If a team is very skilled and quality-conscious, the DoD is not a big deal: it will simply be a representation of the way of working. If a team is more junior and not yet quality-conscious, it will help them develop better quality software by focusing on what is important.

The DoD’s level of detail and its application is up to the team. A team might especially favor a summary definition, or apply the DoD as a quality agreement that is only assessed at the end of each sprint. A check at the end of each sprint is a minimum requirement, though; otherwise, the team cannot guarantee quality toward the system stakeholders.

Objection: DoD Makes the Team Feel Less Responsible

“Formalizing what ‘done’ means makes the team feel less responsible for overall quality because they just adhere to the DoD without thinking about actual improvement.”

Consider that the DoD itself defines an end state of work that you are doing right now, but implies nothing about quality improvement. If a certain (quality) characteristic appears to be lacking (e.g., performance), the DoD should be written in a way to facilitate that. Typically such requirements are nonfunctional in nature.

Also, remember that the DoD is only as fixed as you want it to be (typically fixed for a sprint at least, though). Change its content or its application together with the team if you feel that the DoD does not provide the right incentive to achieve high-quality software. A DoD should be a good representation of which quality aspects are valued by the team, and to which standards they hold each other’s work.

Objection: With DoD There Is No Room for Technical Maintenance

“With the DoD there is no room for technical maintenance such as refactoring or upgrading frameworks.”

In fact, there is. If “technical maintenance” here means, for example, simplicity of code units, then that could be part of the DoD. If the technical maintenance has a broader scope, like renewal of frameworks, the team should put it on the development backlog and it can then be treated as “regular functionality.” Putting technical maintenance on the backlog is an effective custom. It forces the team to reason why the improvements are advantageous for the system’s operation or maintainability.

You can imagine that such technical maintenance typically is not foreseen by stakeholders and therefore it may not receive priority from a user perspective (because the improvements are invisible). Discuss with the team how they prefer to deal with this. For example, one can agree that a certain percentage of time is reserved for technical maintenance (say, 10%). Within the 90% remainder, user stories can be prioritized. Such a fixed effort can be agreed on with the stakeholders.

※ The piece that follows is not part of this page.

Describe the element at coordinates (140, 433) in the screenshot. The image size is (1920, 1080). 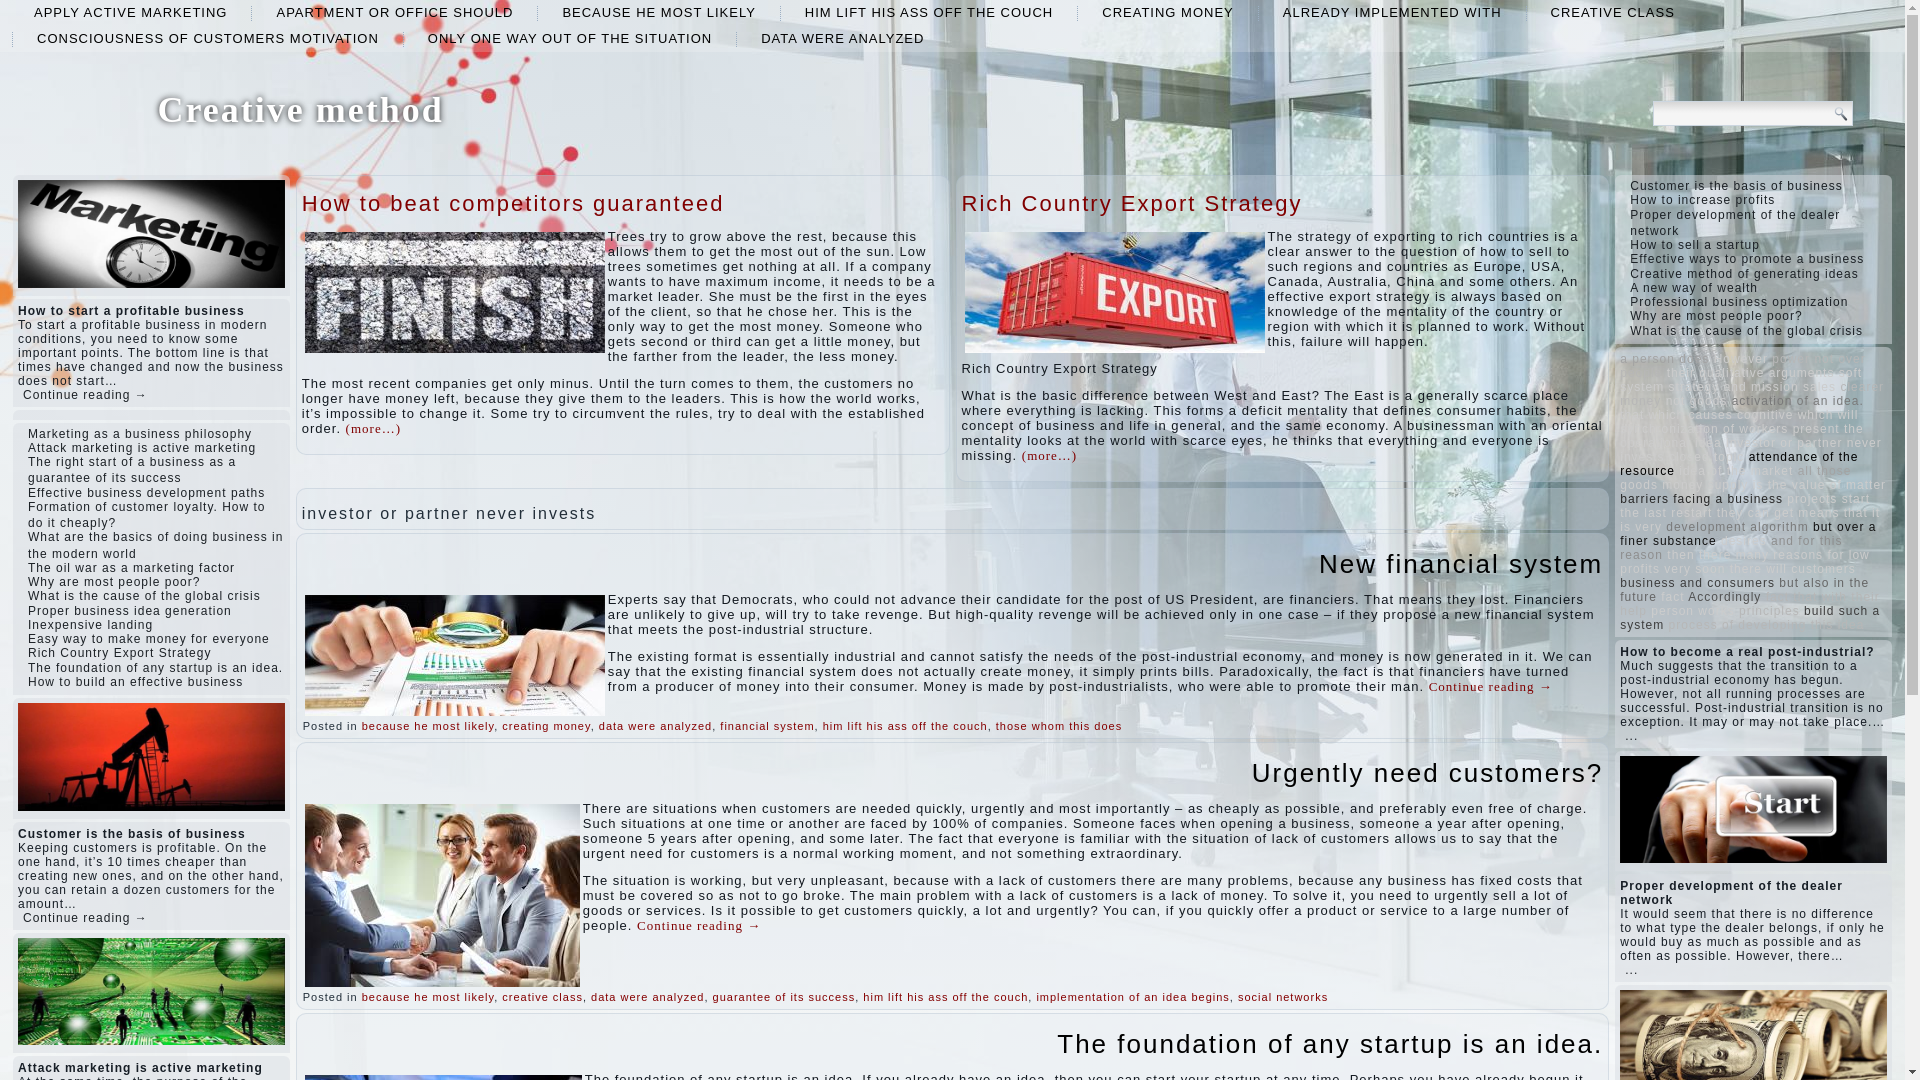
I see `Marketing as a business philosophy` at that location.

This should not relieve developers from having a critical eye toward low-quality code when they see it. For that matter, the “Boy Scout Rule” is a great principle. For developers this means that the right opportunity to refactor code is when modifying that code. The result is that code is left behind “cleaner” and of higher quality compared to when the developer found it.

Objection: Changing the DoD May Mean Extra Work

“When the DoD changes, should we revisit all earlier sprints for compliance with the updated requirements?”

The simple answer is: only when the change in DoD is important enough to warrant this. Changes in the DoD affect only what is being delivered from now on. The effects of changes should be considered for the next sprint planning. If the DoD becomes more strict or more specific, the team should agree with the system stakeholder whether the change applies in retrospect. If so, it should be put on the backlog, because reanalyzing code takes time. Then in the sprint planning it will emerge whether applying the changed DoD over older pieces of code has enough priority.

You can assess whether your DoD standards are being met by measuring them. Typically this is done with some kind of quality dashboards that include code quality measurements (such as unit test coverage, coding standards violations, etc.). So clearly, the more specific and quantified a DoD is, the easier it will be to measure them. Remember to walk through the GQM process to determine what kind of metrics help you toward your goals.